Saturday 30 January 2010

To everything there is a season

 photo by Nathan Rogers
Today I received a card from one of the students I talked to on Thursday.  It's a photo of a small wave breaking over grey rock and coarse sand (not the picture above), and has printed in white over the sand, 'With the ebb of the tide, With the turn of the season, Grant us peace'.  I really like that.  It's a reminder that life has its tides and its seasons - and actually accepting that, flowing with it, is a better road to happiness and peace than denying it and desperately trying to control it.  I seem to remember that was the point King Knut was trying to make.

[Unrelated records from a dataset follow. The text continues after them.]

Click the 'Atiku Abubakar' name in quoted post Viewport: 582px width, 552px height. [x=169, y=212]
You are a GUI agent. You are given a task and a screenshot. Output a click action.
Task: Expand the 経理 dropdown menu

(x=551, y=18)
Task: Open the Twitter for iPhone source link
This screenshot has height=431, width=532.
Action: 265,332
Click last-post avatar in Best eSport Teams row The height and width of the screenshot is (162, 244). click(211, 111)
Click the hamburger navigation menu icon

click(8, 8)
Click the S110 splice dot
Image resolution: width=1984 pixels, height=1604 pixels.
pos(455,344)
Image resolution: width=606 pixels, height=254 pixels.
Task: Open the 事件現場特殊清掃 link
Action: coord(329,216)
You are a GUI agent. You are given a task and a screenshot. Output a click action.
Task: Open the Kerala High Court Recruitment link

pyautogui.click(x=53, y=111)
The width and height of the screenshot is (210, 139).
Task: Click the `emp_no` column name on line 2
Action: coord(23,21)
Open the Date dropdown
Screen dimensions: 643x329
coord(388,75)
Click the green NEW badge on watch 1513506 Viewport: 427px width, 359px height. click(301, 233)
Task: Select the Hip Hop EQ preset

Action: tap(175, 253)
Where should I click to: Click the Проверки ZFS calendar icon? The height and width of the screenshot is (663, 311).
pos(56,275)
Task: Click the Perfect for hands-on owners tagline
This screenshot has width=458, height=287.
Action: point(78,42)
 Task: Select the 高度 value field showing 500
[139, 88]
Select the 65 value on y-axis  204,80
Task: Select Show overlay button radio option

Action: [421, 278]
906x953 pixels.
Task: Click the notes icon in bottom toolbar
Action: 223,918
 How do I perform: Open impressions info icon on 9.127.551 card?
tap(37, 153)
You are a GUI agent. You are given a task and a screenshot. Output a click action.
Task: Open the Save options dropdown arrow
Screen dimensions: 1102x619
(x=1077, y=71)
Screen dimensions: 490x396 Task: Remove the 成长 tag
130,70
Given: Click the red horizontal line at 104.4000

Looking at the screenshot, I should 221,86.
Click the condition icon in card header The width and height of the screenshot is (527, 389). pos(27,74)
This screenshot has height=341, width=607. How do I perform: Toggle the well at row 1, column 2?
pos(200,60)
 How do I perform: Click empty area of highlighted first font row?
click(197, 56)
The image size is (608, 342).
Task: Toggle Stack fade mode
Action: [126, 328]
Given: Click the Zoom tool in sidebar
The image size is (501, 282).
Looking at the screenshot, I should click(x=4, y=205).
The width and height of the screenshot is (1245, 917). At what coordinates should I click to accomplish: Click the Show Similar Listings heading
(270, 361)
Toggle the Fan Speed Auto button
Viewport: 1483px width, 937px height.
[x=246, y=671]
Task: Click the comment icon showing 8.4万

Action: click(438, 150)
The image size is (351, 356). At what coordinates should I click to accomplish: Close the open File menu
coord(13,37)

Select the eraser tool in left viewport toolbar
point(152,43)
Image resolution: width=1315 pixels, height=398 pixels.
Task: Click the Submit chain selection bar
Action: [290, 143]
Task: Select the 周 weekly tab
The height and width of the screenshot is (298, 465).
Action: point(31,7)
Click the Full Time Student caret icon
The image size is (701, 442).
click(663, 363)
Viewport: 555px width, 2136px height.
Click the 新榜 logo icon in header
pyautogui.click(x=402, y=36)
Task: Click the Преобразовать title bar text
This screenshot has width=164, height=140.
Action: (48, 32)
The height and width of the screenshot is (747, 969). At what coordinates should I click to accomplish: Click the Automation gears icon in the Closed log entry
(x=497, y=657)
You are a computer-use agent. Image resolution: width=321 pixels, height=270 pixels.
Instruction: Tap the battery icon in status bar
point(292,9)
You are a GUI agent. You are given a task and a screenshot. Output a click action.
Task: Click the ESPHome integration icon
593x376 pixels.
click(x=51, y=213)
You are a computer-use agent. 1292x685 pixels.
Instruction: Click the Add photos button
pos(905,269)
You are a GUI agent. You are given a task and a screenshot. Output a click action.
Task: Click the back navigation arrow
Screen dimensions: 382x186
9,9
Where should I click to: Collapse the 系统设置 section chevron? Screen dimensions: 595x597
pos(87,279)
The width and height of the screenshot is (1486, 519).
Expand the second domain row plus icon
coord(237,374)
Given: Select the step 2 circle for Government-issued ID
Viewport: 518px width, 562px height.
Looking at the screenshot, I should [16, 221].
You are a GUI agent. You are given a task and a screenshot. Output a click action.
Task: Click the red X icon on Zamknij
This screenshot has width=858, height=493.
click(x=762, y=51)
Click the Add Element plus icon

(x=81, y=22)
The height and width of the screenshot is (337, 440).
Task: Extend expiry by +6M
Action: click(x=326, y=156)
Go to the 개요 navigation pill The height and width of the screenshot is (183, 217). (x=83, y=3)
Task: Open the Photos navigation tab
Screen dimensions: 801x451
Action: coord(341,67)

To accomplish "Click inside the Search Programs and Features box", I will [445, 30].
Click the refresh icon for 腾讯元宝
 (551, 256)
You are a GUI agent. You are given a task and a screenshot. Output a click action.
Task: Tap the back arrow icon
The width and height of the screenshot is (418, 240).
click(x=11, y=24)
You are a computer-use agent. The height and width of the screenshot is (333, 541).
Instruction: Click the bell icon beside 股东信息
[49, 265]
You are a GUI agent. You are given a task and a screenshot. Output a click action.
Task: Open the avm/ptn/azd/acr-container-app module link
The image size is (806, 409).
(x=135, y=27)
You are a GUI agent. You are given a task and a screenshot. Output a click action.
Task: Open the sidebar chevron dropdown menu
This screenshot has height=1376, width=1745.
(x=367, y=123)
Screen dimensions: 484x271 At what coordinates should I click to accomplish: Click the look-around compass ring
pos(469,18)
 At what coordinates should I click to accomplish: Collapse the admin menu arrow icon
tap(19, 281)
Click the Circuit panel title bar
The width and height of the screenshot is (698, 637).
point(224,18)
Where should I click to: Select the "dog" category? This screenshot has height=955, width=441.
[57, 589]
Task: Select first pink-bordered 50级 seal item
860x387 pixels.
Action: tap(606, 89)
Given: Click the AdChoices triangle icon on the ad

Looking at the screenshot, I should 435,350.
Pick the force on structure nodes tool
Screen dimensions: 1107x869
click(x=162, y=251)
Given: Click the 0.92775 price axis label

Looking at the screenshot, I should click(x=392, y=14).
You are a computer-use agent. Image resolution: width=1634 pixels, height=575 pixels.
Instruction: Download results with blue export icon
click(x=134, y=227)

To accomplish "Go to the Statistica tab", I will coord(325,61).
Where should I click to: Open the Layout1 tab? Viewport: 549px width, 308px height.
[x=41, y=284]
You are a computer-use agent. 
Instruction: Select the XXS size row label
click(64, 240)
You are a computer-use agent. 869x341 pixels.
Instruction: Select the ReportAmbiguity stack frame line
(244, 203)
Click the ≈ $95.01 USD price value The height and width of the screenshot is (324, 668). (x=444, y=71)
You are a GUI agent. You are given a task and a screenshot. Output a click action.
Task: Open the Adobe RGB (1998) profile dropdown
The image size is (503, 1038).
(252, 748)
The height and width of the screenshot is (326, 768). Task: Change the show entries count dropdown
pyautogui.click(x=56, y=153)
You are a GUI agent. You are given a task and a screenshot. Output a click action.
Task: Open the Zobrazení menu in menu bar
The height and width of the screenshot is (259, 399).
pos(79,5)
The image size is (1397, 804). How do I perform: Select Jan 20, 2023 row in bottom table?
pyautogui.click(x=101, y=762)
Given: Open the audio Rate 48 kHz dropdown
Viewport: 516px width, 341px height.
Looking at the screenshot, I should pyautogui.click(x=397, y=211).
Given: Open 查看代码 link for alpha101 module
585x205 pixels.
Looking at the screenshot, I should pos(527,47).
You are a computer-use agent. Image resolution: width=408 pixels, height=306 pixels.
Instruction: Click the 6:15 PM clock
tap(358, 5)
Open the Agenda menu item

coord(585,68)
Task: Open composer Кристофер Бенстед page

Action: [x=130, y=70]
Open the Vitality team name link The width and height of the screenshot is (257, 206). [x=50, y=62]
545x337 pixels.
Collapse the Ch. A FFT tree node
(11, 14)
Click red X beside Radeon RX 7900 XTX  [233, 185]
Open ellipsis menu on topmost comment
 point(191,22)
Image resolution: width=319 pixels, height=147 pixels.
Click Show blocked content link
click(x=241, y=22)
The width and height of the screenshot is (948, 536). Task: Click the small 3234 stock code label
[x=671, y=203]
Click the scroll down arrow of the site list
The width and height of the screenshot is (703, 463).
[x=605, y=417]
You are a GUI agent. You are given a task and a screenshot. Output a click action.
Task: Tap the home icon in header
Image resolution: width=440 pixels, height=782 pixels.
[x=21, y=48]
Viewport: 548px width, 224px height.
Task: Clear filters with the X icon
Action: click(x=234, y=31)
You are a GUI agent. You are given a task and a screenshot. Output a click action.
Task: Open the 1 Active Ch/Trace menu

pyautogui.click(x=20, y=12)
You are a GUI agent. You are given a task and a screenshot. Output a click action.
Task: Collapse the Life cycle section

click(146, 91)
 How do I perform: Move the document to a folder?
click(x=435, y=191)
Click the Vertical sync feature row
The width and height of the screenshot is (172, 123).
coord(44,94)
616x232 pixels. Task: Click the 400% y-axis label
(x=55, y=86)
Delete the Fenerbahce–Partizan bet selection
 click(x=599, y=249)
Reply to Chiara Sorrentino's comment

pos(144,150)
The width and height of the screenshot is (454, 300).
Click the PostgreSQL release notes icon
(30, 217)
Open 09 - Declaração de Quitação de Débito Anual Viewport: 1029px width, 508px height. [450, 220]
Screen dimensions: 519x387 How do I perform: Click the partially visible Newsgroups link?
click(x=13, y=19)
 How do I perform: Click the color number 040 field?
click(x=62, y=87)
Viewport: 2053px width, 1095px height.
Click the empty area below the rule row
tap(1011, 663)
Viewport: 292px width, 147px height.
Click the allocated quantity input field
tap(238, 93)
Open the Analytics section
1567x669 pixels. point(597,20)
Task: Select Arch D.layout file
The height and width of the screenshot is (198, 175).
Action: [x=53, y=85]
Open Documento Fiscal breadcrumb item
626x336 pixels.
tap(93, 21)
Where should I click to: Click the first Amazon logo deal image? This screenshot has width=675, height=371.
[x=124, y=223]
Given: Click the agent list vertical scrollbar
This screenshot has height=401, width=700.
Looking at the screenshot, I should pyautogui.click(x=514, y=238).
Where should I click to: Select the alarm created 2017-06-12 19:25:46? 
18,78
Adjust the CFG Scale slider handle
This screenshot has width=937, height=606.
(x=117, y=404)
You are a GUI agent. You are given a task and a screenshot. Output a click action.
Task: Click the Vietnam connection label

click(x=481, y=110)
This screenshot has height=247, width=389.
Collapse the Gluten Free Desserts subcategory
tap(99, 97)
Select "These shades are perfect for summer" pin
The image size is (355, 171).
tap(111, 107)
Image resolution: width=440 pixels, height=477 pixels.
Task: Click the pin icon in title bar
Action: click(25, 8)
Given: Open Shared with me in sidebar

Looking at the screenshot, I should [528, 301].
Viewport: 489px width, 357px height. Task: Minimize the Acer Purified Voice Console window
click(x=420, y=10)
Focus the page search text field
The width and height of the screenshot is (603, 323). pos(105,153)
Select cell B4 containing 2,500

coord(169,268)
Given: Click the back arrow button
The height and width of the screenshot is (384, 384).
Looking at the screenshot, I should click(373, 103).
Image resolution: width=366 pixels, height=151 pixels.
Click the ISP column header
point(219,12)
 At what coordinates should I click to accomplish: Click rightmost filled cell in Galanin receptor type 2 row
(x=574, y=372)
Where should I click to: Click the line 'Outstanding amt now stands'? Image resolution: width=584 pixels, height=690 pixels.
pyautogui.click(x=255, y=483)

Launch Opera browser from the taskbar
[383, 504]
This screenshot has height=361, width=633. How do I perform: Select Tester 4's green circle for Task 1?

One question I was asked by another student was what I thought about assisted suicide.  Part of my answer was quoting Norman's comment on this blog, when I wrote about Margot McDonald's bill: 'interesting thoughts Michael. Does the individual have the right to decide when it's time? When is the right time? Is that person down and depressed at that moment? I personally live day by day, and expect that you have down days. In the final analysis it comes down to the individual's personal choice, and that by nature has to be selfish.'  Norman has MND like me, and we're part of the same group.  I was very struck by his last sentence.  I don't  think I've come across that so clearly so honestly expressed before. 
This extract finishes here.